19 settembre 2018

Poesia e scienza, un connubio possibile: la sfida di Maria Borio

“Poesia e scienza condividono molte cose, a partire dalla capacità di penetrare la realtà, di raccontare il mondo nelle sue diverse sfaccettature e, con un approccio e un metodo diverso, ma pur sempre creativo, sono entrambe anticipatrici del futuro”. Queste le parole usate da Maria Borio, classe 1985, dinanzi ai microfoni dell’Ansa, che l’ha intervistata in occasione del festival “Cabudanne de sos poetas”, il cosiddetto Settembre dei poeti. Borio, originaria di Perugia e di professione poetessa e ricercatrice, è stata tra gli ospiti del festival di Seneghe, conclusosi con successo.

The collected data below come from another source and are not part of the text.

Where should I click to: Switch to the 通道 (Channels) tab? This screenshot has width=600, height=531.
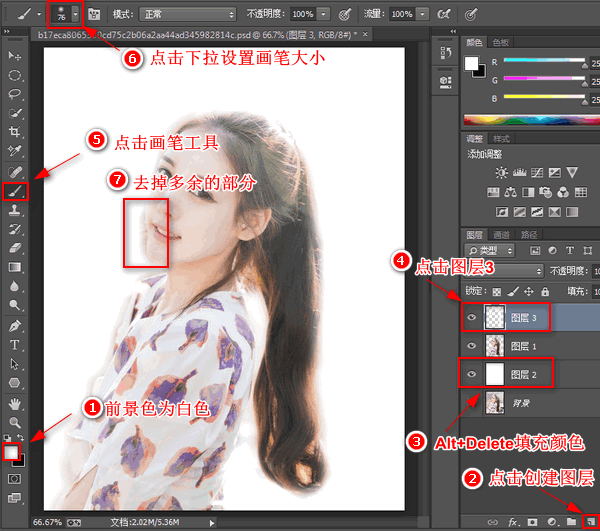coord(501,235)
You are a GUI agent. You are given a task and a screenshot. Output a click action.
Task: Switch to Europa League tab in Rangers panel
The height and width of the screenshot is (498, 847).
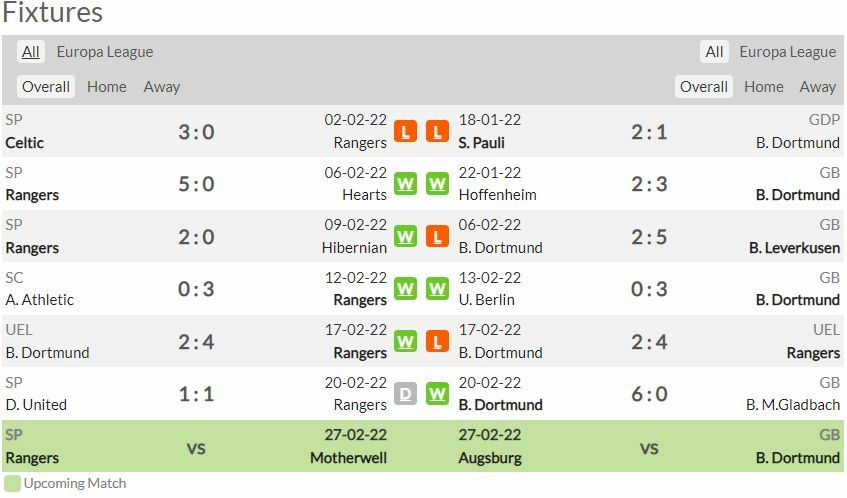105,52
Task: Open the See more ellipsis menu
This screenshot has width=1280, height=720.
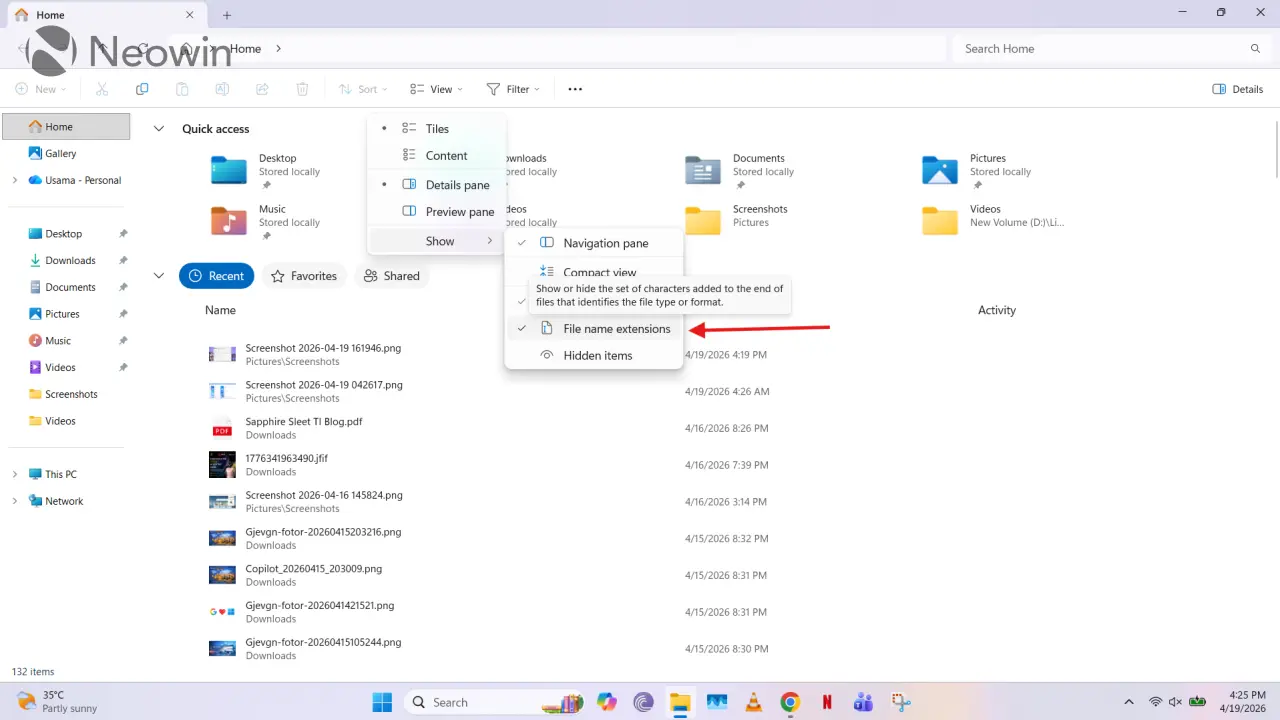Action: (575, 89)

L’iniziativa “Cabudanne de sos poetas” ha permesso di dar vita a quattro giorni tutti incentrati sulla poesia. Poesia, declinata in quelle che sono le sue molteplici forme e della quale hanno reso degna testimonianza nomi come Donatella Bisutti, Franc Ducros e Marcu Biancarelli. E poi c’è stato il teatro, per il quale non sono venute a mancare le rappresentazioni di Serge Pey, Chiara Mulas e Antonella Puddu.

Tra scultura, poesia, musica e scienza di Jago, è stato impossibile distrarsi anche solo per un attimo. Per non parlare poi del live della cantante lusitana Lula Pena, che ha riscosso un clamoroso successo. E poi ancora mostre, laboratori e incontri face to face con i produttori locali. Il tutto, pur nella sua varietà, ha seguito un solo filo conduttore: il dialogo storico e affascinante tra musica e poesia.

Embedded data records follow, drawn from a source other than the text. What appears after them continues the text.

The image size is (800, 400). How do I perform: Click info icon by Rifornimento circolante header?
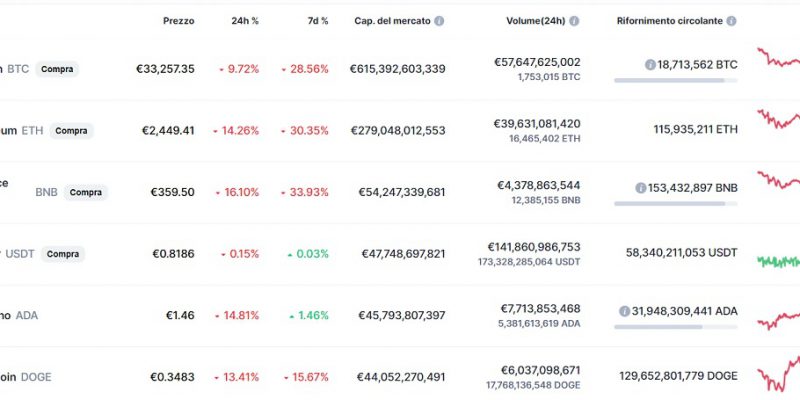pyautogui.click(x=731, y=21)
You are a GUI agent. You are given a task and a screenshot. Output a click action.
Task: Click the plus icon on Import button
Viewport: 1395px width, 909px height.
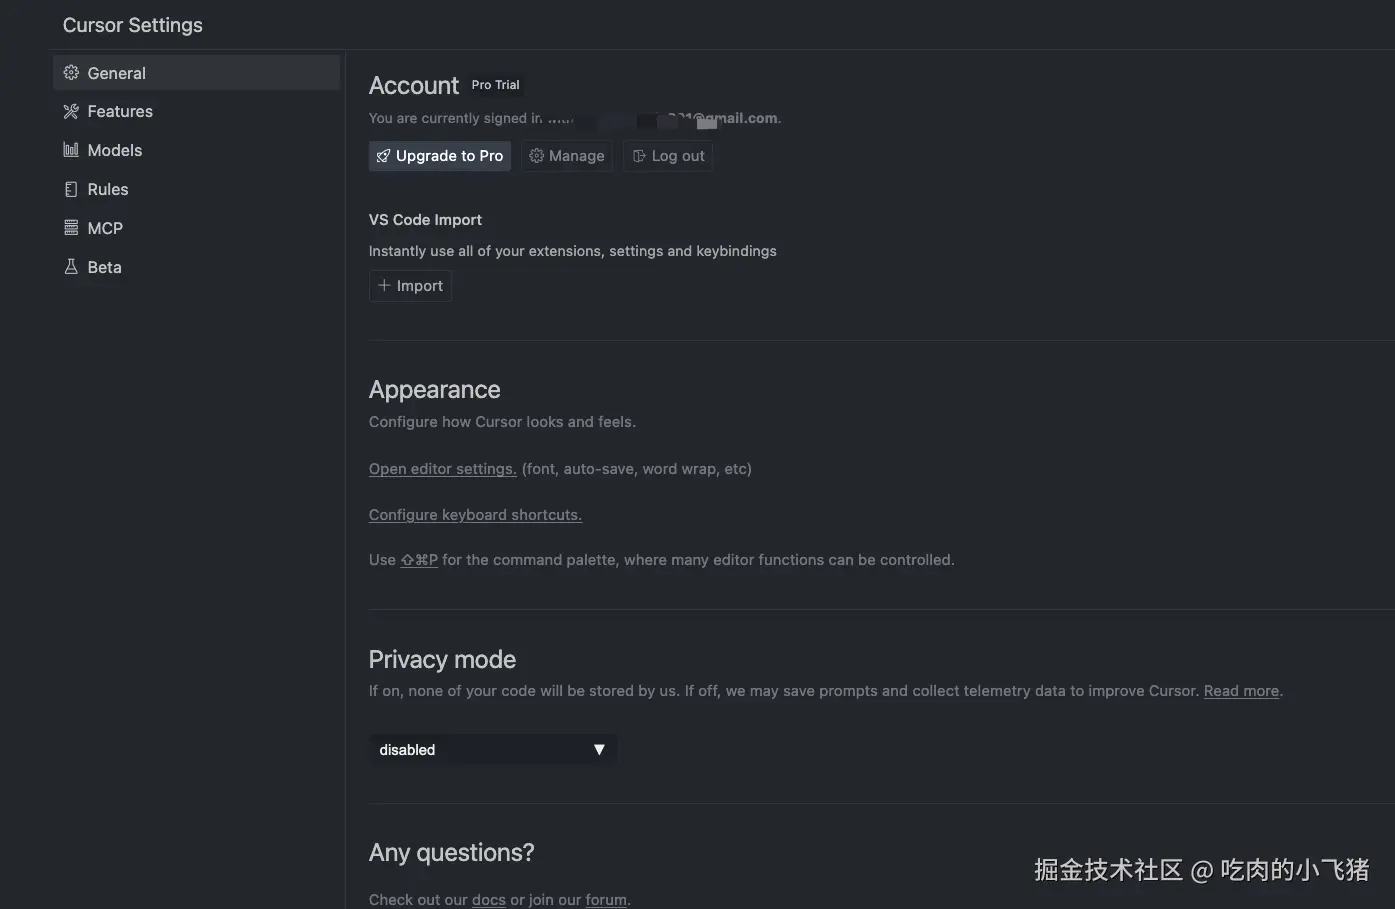(384, 286)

Maria Borio, già vincitrice del premio Maconi sezioni giovani, ha fatto notare una contraddizione in essere di cui spesso tendiamo a non tener conto: “La naturale accettazione della complessità del linguaggio scientifico a cui si riconosce il diritto di essere piuttosto difficile alla maggior parte delle persone, a fronte della reazione che si ha dinanzi alla ricchezza e alla densità della parola poetica, quasi intimorisce”.

Avviata da Gianmario Villalta, Borio ha presentato “Poetiche e individui”, un corposo quanto interessante volume interamente concentrato sulla poesia italiana, ed in particolar modo sugli ultimi venticinque anni del ‘900, quindi più o meno dal ’70 al 2000. Il libro, che si propone a tutti gli effetti come un testo di ricerca, affronta tematiche di diverso tipo, guardando con particolare interesse alla ricchezza del linguaggio. Da qui, l’invito della poetessa affinché istituzioni, politica, scuola e università, stampa e mondo dell’editoria, comincino a collaborare sul serio affinché si riesca a restituire all’arte e alla poesia il valore che meritano e, soprattutto, la fruibilità che è ancora oggi negata.

Ma chi è esattamente questa giovane poetessa? Maria Borio, classe 1985, si è laureata in Lettere ed è dottore di ricerca in Letteratura italiana. Ha studiato e scritto su alcuni grandi della letteratura, da Eugenio Montale a Vittorio Sereni, passando per tutta una serie di poeti “minori” contemporanei. Da diversi anni scrive poesie, alcune delle quali sono rinvenibili nel “XII Quaderno di poesia italiana contemporanea”. Portano le sue firme anche una raccolta inserita nella collana “Lyra giovani” di Franco Buffoni e la plaquette “L’altro limite”.